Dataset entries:
--- START ---

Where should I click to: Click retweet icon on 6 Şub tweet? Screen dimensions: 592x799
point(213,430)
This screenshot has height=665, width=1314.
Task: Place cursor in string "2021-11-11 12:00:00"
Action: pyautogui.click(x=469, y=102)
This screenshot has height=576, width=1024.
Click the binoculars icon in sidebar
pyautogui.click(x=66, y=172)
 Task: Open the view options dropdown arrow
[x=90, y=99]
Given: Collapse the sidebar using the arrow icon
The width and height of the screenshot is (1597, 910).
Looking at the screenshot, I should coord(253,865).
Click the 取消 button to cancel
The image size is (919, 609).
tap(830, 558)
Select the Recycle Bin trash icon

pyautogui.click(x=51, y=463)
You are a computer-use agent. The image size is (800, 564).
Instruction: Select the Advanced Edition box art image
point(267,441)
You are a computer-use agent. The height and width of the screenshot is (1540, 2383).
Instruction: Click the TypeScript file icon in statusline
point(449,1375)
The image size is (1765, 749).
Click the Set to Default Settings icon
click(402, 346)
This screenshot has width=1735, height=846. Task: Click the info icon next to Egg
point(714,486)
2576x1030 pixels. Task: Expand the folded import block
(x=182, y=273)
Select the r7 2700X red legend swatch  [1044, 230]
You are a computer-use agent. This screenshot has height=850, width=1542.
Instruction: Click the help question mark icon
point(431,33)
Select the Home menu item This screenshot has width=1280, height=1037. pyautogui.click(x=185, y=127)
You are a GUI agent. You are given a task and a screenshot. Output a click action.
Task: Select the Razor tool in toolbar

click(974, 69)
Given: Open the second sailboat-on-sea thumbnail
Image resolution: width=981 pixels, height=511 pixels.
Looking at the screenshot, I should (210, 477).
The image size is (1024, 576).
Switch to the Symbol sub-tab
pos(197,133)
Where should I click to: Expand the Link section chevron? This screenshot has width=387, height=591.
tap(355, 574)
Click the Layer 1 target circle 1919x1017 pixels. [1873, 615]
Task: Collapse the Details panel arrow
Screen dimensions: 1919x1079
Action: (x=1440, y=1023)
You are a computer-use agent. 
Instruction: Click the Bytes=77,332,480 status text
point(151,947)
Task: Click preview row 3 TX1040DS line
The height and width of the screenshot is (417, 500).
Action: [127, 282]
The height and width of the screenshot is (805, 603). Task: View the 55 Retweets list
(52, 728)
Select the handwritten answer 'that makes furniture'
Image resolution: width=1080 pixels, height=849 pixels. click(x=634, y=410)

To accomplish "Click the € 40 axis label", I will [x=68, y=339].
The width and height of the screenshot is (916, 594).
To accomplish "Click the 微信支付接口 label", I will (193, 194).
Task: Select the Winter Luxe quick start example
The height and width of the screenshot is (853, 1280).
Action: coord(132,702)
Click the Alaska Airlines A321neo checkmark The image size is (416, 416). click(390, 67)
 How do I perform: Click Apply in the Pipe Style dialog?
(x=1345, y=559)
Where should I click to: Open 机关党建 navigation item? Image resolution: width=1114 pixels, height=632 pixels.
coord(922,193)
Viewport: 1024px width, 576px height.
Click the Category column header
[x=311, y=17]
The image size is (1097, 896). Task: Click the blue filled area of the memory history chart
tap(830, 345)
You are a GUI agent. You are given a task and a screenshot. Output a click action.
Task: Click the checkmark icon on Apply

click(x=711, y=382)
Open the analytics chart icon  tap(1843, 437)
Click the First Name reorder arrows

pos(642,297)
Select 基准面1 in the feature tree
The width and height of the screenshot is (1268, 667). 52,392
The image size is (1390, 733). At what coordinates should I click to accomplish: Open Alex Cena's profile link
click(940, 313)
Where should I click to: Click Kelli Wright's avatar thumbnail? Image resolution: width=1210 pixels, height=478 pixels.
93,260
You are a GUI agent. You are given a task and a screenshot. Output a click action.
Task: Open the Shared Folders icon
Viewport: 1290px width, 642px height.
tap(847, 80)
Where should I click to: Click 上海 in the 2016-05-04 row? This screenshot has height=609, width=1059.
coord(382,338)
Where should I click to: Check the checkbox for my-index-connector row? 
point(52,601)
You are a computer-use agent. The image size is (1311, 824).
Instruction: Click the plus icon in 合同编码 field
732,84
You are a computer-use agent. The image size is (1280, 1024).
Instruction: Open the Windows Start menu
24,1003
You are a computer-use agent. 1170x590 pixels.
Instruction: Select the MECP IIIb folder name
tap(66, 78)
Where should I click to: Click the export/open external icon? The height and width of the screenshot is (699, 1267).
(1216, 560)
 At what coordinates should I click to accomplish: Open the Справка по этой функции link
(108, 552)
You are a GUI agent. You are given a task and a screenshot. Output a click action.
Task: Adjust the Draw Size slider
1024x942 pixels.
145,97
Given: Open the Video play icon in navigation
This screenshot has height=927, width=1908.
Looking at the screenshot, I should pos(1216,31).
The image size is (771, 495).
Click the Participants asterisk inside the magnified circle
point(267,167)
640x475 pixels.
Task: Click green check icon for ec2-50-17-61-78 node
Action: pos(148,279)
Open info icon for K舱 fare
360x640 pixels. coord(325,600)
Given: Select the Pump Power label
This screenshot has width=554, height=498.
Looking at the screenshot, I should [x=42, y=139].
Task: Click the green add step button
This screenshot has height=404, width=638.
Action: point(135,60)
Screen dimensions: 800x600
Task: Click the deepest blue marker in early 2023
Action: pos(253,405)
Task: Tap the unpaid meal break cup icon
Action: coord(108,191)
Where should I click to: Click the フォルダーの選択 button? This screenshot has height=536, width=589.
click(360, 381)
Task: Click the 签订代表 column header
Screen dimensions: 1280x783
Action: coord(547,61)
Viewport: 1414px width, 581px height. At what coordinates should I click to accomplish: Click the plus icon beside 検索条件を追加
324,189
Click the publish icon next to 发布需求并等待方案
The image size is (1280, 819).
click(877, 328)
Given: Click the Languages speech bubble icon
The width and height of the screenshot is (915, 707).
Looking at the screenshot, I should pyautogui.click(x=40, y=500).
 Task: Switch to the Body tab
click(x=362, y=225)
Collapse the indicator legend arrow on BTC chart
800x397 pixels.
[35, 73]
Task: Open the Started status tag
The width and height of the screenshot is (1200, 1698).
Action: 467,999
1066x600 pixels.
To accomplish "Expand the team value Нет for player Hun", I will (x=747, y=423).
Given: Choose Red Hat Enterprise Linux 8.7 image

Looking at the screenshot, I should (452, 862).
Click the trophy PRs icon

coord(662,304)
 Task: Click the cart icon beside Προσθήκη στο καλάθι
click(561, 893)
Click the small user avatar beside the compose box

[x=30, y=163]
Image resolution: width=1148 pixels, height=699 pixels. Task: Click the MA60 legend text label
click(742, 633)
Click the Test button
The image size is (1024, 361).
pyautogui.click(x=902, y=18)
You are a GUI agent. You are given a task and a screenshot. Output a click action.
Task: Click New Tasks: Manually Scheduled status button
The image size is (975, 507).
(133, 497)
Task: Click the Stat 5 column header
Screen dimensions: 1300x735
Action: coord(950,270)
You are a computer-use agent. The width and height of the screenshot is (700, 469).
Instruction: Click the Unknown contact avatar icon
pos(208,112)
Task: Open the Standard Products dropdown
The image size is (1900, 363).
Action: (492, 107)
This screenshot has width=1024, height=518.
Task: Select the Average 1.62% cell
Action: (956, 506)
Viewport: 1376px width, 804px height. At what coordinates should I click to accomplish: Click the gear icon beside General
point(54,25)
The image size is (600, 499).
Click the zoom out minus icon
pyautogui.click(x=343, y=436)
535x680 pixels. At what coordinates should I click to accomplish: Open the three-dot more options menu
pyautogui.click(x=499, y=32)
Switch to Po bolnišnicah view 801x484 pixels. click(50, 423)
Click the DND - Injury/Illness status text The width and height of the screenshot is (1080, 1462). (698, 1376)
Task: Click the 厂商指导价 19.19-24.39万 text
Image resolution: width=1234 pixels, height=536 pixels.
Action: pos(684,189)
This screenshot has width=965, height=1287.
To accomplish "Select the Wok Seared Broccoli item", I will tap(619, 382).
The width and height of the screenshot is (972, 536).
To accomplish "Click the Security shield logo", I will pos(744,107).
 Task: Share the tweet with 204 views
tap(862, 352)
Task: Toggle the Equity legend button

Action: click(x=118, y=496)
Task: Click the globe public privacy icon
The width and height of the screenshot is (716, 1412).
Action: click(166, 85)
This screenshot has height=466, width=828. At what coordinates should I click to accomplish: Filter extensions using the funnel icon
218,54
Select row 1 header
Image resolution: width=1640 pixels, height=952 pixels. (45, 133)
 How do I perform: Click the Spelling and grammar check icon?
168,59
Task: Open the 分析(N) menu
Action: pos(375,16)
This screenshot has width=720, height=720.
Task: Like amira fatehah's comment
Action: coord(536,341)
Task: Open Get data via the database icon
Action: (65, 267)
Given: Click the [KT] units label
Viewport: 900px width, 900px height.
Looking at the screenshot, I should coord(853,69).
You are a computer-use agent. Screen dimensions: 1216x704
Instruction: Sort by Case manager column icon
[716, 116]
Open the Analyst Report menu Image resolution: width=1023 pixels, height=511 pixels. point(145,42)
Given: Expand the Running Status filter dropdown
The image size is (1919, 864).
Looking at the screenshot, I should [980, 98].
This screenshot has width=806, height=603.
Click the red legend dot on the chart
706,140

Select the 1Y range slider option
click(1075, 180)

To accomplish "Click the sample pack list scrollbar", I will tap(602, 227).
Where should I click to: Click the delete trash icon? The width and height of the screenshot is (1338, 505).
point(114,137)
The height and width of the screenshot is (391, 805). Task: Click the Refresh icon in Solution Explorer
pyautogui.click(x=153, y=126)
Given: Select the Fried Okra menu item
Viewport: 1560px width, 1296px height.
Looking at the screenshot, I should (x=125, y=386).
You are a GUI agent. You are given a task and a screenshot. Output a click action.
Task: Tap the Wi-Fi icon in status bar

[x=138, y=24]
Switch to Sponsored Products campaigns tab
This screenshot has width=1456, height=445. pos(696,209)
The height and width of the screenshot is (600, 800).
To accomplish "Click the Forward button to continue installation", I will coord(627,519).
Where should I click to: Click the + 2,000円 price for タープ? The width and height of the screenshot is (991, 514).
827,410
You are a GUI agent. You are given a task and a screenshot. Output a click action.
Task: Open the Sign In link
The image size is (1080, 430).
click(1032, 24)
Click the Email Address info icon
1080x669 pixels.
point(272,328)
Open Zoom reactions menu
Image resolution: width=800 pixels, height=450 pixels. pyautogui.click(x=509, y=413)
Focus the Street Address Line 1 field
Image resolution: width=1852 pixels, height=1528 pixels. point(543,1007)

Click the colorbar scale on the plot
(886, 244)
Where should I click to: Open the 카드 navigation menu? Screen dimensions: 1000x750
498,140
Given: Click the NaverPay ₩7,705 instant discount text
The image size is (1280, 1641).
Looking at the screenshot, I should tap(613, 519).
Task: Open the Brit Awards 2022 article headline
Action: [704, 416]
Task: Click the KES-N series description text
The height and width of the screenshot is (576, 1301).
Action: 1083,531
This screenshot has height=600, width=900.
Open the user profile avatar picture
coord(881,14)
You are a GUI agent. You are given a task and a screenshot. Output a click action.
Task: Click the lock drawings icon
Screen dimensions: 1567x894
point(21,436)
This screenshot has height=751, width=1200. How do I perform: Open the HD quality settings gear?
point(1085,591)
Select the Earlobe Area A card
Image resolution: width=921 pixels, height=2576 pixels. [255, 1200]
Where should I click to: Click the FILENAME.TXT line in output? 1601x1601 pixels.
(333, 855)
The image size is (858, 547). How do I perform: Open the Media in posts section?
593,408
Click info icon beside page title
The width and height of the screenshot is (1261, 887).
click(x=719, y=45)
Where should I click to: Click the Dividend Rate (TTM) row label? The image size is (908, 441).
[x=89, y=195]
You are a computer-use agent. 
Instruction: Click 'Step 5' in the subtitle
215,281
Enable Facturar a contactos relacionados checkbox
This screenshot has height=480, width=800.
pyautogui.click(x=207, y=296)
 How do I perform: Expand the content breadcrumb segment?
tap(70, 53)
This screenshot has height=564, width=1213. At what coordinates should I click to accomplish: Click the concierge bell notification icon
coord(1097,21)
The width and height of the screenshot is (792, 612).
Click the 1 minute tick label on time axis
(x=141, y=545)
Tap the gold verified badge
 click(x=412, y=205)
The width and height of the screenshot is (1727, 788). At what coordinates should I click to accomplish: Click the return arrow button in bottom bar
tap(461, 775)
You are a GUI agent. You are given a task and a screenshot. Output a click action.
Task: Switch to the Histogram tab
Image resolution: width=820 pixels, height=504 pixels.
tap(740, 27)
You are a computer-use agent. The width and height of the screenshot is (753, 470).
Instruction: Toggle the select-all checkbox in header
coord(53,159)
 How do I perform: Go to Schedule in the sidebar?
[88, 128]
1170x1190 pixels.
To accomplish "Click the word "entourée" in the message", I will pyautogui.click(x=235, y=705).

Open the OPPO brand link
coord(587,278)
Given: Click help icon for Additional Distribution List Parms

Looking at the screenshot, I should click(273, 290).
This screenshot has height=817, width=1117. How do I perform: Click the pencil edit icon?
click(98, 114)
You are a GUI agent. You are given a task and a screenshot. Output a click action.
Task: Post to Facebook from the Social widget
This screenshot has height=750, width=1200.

--- END ---

▶ _Task item_
The expected output is the exact run of lines from the start of the entries through the line with "This screenshot has height=576, width=1024.", inclusive.

▶ _Result of this task_
Where should I click to: Click retweet icon on 6 Şub tweet? Screen dimensions: 592x799
point(213,430)
This screenshot has height=665, width=1314.
Task: Place cursor in string "2021-11-11 12:00:00"
Action: pyautogui.click(x=469, y=102)
This screenshot has height=576, width=1024.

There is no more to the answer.